Il Papa all’Expo: “No ad un’economia dell’iniquità”

di - del 7 Febbraio 2015 © diritti riservati

papa francescoNella fase introduttiva all’Expo di Milano, connotata dalla riunione di tecnici e rappresentanti politici intorno al tema “Nutrire il Pianeta – Energia per la vita”, si insinua, poderoso, il videomessaggio di Papa Francesco.

No a un’economia dell’esclusione e dell’ iniquità. Questa economia uccide“, ha sentenziato il Santo Padre. “Per favore, siate coraggiosi e non abbiate timore di farvi interrogare nei progetti politici ed economici da un significato più ampio della vita – ha continuato-, perché questo vi aiuta a servire veramente il bene comune e vi darà forza nel moltiplicare e rendere più accessibili tutti i beni di questo mondo”.

Il discorso è stato poi scandito da un vigoroso appello agli organi istituzionali, teso ad evidenziare l’importanza della risoluzione dei nodi strutturali alla base delle disuguaglianze economiche e sociali che affliggono il mondo intero.

Oggi – ha affermato il Papa – nonostante il moltiplicarsi delle organizzazioni e i differenti interventi della comunità internazionale sulla nutrizione, viviamo quello che il santo Papa Giovanni Paolo II indicava come <<paradosso dell’abbondanza>>. Infatti, c’è cibo per tutti, ma non tutti possono mangiare, mentre lo spreco, lo scarto, il consumo eccessivo e l’uso di alimenti per altri fini sono davanti ai nostri occhi”.

Il Pontefice, allora, ha fornito alcuni suggerimenti concreti: “Abbiate uno sguardo e un cuore orientati non ad un pragmatismo emergenziale che si rivela come proposta sempre provvisoria, ma ad un orientamento deciso nel risolvere le cause strutturali della povertà. Ricordiamoci che la radice di tutti i mali è la iniquità. (…) Da dove deve partire una sana politica economica? Su cosa si impegna un politico autentico? La risposta è precisa: la dignità della persona umana e il bene comune. Purtroppo, però, questi due pilastri, che dovrebbero strutturare la politica economica, spesso sembrano appendici aggiunte dall’esterno per completare un discorso politico senza prospettive né programmi di vero sviluppo integrale”.

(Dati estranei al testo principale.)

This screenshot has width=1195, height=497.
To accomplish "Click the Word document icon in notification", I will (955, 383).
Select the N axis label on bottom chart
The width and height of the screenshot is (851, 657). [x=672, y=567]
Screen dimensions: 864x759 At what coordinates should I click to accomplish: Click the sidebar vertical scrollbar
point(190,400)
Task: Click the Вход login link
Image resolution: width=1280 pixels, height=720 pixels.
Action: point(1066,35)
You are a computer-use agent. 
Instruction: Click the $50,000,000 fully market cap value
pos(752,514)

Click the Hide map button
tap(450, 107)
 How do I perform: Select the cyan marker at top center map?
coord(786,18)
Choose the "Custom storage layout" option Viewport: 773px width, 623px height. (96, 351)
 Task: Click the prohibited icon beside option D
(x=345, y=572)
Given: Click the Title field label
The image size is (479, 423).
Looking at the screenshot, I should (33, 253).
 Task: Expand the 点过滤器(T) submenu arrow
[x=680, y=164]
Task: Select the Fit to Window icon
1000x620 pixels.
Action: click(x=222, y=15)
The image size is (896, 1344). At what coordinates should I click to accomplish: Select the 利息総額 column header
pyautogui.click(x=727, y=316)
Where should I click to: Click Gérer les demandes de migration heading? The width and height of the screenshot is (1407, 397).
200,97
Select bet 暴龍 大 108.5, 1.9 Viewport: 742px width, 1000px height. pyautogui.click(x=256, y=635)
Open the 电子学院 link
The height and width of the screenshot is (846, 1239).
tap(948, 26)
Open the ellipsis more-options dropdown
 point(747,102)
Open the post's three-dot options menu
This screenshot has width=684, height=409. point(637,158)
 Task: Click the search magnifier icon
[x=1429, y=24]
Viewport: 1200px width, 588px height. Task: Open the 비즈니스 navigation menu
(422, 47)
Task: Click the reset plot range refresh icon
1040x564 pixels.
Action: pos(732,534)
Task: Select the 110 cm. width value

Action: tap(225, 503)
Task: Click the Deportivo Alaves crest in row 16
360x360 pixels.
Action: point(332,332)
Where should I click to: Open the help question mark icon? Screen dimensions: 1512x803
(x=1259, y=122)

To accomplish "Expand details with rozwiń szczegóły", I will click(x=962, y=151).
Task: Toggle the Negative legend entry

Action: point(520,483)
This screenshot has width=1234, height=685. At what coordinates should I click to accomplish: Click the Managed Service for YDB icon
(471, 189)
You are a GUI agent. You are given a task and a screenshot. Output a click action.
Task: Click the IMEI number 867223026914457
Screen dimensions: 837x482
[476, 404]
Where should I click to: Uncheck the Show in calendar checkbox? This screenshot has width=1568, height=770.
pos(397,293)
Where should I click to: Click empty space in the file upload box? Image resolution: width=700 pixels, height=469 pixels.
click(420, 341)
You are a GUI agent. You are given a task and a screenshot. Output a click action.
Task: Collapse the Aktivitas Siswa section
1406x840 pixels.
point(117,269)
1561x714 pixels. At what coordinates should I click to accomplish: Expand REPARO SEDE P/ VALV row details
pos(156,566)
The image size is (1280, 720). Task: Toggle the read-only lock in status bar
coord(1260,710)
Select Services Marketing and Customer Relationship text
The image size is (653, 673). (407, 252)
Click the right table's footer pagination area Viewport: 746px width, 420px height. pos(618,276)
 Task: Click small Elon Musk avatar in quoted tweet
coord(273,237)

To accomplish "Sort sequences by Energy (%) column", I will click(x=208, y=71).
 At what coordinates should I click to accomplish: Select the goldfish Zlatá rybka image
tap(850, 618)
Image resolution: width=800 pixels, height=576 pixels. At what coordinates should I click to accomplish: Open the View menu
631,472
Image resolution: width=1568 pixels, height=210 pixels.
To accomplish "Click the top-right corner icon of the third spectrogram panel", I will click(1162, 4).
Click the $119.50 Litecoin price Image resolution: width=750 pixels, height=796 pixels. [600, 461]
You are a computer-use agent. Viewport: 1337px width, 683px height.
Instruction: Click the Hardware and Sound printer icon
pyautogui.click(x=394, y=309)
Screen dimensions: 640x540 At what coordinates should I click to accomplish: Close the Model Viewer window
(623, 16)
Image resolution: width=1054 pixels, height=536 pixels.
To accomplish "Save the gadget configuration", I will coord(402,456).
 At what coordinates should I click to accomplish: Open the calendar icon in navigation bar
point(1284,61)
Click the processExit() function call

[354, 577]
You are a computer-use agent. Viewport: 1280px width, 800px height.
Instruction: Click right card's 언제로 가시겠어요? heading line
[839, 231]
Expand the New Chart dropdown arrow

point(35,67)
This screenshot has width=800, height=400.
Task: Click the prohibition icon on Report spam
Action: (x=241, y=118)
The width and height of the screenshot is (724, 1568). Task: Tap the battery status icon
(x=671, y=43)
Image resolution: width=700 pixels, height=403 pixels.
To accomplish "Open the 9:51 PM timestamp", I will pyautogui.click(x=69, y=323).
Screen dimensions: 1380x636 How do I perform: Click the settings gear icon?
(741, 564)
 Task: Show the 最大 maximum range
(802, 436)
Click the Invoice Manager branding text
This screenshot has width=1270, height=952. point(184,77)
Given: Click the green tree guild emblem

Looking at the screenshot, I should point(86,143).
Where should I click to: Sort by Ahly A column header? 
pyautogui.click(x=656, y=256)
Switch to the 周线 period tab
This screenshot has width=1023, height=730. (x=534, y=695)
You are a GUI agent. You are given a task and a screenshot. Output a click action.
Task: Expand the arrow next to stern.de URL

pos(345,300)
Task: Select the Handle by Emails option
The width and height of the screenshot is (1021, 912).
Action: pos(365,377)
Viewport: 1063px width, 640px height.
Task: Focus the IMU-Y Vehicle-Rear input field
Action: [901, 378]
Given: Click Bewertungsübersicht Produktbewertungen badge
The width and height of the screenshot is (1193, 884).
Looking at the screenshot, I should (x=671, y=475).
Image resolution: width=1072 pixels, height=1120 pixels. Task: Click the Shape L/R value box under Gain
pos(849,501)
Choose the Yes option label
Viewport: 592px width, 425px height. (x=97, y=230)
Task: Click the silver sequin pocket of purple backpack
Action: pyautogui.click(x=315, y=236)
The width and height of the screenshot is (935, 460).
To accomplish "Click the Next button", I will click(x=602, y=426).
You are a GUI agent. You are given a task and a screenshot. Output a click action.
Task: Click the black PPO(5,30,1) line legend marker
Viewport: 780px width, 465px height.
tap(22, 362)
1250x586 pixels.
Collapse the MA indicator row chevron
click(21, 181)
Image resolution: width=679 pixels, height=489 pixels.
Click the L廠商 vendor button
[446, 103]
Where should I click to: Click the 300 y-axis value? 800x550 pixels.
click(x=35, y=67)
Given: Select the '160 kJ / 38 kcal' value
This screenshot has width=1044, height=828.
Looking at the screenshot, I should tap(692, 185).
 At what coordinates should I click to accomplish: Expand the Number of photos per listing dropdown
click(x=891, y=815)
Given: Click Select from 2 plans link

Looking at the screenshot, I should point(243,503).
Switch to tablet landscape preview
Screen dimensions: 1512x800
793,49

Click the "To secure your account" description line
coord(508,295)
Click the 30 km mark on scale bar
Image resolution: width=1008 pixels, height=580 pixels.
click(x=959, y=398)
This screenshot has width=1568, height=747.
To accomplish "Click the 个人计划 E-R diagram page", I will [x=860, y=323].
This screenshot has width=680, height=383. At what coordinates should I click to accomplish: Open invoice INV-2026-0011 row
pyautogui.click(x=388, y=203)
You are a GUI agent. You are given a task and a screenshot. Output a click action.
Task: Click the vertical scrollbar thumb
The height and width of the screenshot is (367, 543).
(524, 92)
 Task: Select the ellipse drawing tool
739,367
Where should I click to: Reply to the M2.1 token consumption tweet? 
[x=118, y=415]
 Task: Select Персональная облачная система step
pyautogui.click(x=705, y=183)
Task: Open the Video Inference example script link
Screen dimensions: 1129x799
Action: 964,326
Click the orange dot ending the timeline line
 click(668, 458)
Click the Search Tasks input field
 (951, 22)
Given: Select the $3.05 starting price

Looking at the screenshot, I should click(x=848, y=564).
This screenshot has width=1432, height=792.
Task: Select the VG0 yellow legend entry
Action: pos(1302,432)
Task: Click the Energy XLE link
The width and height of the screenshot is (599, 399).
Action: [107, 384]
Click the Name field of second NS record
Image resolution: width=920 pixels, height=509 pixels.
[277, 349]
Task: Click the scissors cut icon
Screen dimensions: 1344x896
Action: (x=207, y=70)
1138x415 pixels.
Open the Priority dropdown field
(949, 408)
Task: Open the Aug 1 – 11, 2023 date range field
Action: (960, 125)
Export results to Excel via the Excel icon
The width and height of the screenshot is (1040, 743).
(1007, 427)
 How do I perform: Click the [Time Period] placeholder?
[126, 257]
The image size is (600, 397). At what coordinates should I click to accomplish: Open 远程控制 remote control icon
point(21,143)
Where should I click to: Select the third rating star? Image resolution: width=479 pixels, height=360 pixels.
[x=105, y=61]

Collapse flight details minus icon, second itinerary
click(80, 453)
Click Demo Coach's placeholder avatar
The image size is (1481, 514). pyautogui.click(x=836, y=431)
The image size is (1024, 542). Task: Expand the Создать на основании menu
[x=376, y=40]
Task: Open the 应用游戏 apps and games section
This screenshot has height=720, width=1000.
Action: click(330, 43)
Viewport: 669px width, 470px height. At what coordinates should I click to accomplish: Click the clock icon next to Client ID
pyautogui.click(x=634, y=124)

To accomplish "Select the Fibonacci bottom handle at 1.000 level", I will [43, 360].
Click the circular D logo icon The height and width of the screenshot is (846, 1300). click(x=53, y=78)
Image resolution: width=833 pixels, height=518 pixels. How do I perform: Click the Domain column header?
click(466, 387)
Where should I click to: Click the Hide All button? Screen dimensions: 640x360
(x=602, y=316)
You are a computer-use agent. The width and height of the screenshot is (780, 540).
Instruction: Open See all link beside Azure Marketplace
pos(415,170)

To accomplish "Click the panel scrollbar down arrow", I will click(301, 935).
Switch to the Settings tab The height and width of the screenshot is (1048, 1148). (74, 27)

La terra, che è madre per tutti, chiede rispetto e non violenza o peggio ancora arroganza da padroni. Dobbiamo riportarla ai nostri figli migliorata, custodita, perché è stato un prestito che loro hanno fatto a noi. L’atteggiamento della custodia – ha ammonito, infine, Papa Francesco – non è un impegno esclusivo dei cristiani. Riguarda tutti”.